SOURCE TEXT:
========================================================================
The Octopus and the Coconut

Scientists, whilst not trying to save the world in Copenhagen, have recently been dropping coconuts into the ocean off Bali.
This was an experiment in animal psychology. But rather than what I expected, which was to see how a row of monkeys chained to the sea bed would interact with the coconut shells once they sank, the scientists wanted to find out more about octopuses.
There was general astonishment and surprise when they observed some of the octopuses running away with the coconut shells and building houses out of them much like Spongebob Squarepants and his pineapple.
Apparently the octopuses had demonstrated basic tool use - a hallmark of advanced animals like humans. This was so impressive it was almost on par with tool use by women.
I respect women and octopuses equally as much but you never see a woman getting very excited about tools and I find this very annoying. Octopus? Endearing and trying it’s best with the coconuts. Women - dismissive and uninterested; Doesn’t even want to play on my steering wheel racing game simulator.
Why does it have to be like this? The question I’d like to ask the Australian scientists in Bali is did the coconut manipulating octopuses have willys? Do octopuses even have willys? And if so, what were the female octopuses doing whilst the male ones were playing with their coconut shells? Cooking pasta?
It recently took me 2 weeks to get Joey to visit a headphone shop with me. She did so very reluctantly in the end, and she still isn’t very interested in graphics cards. So on this regard, the octopus does in fact seem to be more evolved. Therefore I have made it my mission to somehow rewire a woman’s head to find technology interesting. When man builds a new space rocket, I want her to be on the NASA mission control webcam faster than you can say Heat Magazine. The answer to my mission seems to be a social one. Therefore I’m probably going to fail it.
It comes as a particular annoyance that woman aren’t interested in tools and technology because these areas are the pinnacle of man’s achievement. Apart from blowing up the world with guns and bombs, it’s what we do best. Our egos want recognition.
========================================================================
RECORDS SUPPLIED:
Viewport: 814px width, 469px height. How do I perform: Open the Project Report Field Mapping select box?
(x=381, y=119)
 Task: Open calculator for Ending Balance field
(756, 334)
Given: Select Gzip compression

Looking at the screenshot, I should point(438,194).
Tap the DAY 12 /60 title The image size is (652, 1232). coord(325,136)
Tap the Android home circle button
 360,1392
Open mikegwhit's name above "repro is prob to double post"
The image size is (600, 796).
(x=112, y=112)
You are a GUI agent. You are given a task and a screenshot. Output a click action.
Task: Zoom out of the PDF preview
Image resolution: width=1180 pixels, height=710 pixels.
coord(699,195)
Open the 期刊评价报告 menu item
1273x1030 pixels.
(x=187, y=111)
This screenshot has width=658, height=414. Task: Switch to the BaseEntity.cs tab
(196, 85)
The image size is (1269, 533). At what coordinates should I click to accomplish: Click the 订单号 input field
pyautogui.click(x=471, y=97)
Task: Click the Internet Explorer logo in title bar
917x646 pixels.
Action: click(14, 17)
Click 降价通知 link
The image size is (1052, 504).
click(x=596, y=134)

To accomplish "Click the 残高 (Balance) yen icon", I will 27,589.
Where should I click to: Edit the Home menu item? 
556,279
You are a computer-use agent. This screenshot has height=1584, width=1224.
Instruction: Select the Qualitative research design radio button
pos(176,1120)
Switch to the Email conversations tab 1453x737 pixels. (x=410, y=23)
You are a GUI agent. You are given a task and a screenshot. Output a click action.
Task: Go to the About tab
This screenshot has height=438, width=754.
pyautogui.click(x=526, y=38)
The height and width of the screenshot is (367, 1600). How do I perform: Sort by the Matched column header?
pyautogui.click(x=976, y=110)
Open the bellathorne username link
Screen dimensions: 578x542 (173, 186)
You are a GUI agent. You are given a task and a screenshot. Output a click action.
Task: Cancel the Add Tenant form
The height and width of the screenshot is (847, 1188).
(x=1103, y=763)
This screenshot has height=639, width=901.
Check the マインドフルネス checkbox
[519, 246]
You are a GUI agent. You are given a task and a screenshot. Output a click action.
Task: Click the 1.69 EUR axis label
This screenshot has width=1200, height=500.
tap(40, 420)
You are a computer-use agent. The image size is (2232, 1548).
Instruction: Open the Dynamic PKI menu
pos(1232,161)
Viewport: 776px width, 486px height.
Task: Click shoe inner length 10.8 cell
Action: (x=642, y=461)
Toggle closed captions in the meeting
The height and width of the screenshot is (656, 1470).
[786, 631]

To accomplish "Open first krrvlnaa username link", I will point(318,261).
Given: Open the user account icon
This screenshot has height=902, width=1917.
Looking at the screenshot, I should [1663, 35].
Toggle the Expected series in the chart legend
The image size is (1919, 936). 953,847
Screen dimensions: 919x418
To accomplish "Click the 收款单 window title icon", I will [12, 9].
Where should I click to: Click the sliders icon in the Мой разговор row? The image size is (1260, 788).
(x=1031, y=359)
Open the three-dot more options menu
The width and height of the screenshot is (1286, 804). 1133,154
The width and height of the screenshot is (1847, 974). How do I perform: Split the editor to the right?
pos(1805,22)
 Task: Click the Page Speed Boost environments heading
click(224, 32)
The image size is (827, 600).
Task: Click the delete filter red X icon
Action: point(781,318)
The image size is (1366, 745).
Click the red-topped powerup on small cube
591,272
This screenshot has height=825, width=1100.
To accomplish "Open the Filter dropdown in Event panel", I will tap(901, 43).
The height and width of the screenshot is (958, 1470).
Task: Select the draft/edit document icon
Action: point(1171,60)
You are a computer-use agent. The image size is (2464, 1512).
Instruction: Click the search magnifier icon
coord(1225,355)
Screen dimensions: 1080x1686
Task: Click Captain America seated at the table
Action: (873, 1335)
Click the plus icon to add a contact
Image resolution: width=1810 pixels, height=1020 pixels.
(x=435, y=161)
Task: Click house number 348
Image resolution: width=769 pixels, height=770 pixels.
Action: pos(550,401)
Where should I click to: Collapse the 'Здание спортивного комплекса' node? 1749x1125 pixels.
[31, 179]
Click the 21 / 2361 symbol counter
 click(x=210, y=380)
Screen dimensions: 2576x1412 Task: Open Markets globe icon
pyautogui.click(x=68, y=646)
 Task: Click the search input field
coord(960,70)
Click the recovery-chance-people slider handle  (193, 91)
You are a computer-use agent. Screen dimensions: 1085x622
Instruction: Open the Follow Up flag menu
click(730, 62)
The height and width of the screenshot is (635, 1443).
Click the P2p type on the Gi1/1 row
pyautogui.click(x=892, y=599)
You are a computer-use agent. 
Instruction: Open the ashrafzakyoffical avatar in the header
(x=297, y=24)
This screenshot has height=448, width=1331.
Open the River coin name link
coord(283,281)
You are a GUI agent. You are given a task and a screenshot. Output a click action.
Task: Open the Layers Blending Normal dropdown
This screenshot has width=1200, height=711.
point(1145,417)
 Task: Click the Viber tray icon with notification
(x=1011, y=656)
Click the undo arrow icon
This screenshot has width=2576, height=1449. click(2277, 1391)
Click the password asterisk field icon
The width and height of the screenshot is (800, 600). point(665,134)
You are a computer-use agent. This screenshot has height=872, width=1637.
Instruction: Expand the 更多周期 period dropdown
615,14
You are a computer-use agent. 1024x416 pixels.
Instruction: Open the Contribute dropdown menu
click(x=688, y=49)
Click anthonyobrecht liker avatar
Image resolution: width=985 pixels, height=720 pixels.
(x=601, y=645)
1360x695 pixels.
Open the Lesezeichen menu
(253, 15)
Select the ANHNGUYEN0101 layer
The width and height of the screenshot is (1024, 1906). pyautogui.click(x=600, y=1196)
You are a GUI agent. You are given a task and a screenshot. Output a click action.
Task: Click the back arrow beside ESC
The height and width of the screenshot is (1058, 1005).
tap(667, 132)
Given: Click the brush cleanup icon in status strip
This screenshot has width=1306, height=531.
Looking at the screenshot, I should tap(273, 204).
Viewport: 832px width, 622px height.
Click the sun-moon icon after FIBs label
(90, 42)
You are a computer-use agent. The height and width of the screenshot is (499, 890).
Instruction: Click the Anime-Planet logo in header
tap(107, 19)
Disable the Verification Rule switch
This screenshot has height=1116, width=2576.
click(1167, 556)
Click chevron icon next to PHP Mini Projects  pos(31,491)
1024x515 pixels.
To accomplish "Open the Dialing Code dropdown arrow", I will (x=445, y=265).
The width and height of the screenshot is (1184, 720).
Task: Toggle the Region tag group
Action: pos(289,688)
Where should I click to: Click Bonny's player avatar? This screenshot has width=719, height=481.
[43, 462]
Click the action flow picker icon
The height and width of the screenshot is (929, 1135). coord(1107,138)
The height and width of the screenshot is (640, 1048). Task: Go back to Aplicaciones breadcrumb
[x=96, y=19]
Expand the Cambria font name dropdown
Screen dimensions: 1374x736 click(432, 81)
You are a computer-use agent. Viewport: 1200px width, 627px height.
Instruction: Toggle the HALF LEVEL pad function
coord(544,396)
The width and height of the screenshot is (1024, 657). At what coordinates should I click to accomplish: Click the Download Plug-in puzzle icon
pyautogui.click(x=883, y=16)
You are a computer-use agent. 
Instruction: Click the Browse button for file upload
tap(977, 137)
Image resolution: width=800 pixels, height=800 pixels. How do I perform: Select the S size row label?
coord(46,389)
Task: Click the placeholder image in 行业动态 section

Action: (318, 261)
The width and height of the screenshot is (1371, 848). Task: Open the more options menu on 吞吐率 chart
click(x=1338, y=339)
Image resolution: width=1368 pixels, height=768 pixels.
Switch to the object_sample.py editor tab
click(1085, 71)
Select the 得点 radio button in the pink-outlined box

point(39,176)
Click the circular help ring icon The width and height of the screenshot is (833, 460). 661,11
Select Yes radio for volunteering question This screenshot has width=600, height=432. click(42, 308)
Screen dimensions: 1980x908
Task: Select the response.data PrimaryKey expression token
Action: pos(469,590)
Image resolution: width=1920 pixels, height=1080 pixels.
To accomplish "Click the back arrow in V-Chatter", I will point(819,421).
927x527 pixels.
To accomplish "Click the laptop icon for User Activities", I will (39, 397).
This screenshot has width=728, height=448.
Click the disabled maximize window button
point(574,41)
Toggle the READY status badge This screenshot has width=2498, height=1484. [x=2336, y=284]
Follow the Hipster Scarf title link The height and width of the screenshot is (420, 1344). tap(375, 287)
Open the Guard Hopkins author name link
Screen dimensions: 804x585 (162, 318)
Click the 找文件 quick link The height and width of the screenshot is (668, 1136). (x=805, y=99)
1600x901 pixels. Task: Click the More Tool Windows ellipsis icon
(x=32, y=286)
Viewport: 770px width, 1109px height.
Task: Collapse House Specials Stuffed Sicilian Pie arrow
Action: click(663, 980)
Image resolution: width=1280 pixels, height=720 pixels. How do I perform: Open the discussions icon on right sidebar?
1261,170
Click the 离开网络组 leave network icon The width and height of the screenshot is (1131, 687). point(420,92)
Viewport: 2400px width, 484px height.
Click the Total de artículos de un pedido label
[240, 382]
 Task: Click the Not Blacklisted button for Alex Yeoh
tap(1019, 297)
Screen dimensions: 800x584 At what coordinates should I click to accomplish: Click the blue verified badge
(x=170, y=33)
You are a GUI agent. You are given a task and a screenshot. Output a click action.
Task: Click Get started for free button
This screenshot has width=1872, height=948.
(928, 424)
========================================================================
GOAL 1: Translate this sentence from the octopus and coconut piece into Spanish: "Scientists, whilst not trying to save the world in Copenhagen, have recently been dropping coconuts into the ocean off Bali."
GOAL 2:
Answer these questions using the octopus and coconut piece:
(a) Off which island were the coconuts dropped into the ocean?
(b) What did some of the octopuses build out of the coconut shells?
(c) How long did it take to get Joey to visit a headphone shop?

TASK SOLUTION 1: Los científicos, mientras no intentaban salvar el mundo en Copenhague, han estado lanzando cocos recientemente al océano frente a Bali.

TASK SOLUTION 2:
(a) Bali
(b) Houses
(c) 2 weeks